One Person’s Villain is Another’s Hero

Rating - 5 stars

Posted: February 1, 2005

War excites passions.

The nation itself may find itself in peril; thousands, perhaps millions of lives are at risk.  It is often thought that dissent during wartime is tantamount to being disloyal.  This view puzzles libertarians.  They view it as patriotism's highest manifestation.

During wartime, the line between dissent and disloyalty is cloudy.   The First Amendment, prohibiting Congress from enacting any law abridging freedom of speech, is put to the test.

Some judges and legal scholars reason the First Amendment is essential to self-government.  They argue the First Amendment promotes character traits that are essential to a robust democracy:  skepticism, personal responsibility, curiosity, distrust of authority and independent thinking.

“The best test of truth is the power of the thought to get itself accepted in the competition of the market,” wrote one of my favorite Supreme Court justices, Oliver Wendell Holmes, Jr.

Geoffrey Stone, the former dean of law provost at the University of Chicago, identifies six periods of widespread free-speech repression, dating back to the administration of the nation's second president, John Adams, and continuing through the Vietnam era.  He identifies three principles that shape the Supreme Court’s understanding of the First Amendment.

1.         No government paternalism in the realm of political discourse.

2.         Punish the actor, not the speaker.

3.         Differentiate between low- and high-value speech.

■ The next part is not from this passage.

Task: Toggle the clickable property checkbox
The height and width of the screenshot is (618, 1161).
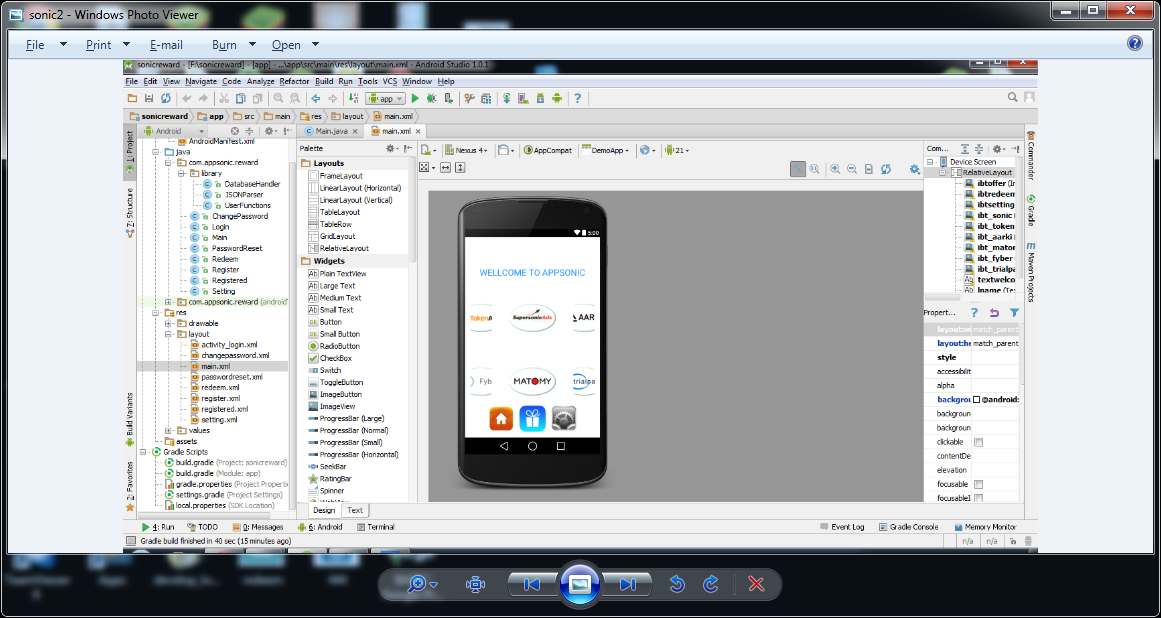Action: [x=979, y=442]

This is a book about Americans struggling with the responsibilities of self-government during times of war.  It is about the presidents who struggled balancing liberty and security.  It is about the justices of the Supreme Court who attempted to define the difference.  More importantly, it is about those individuals who had the courage to dissent during perilous times.  Some were fools; others were villains; some were individuals of great moral courage.

Geoffrey Stone has written a timely masterpiece about individual Americans who struggled to preserve our liberties.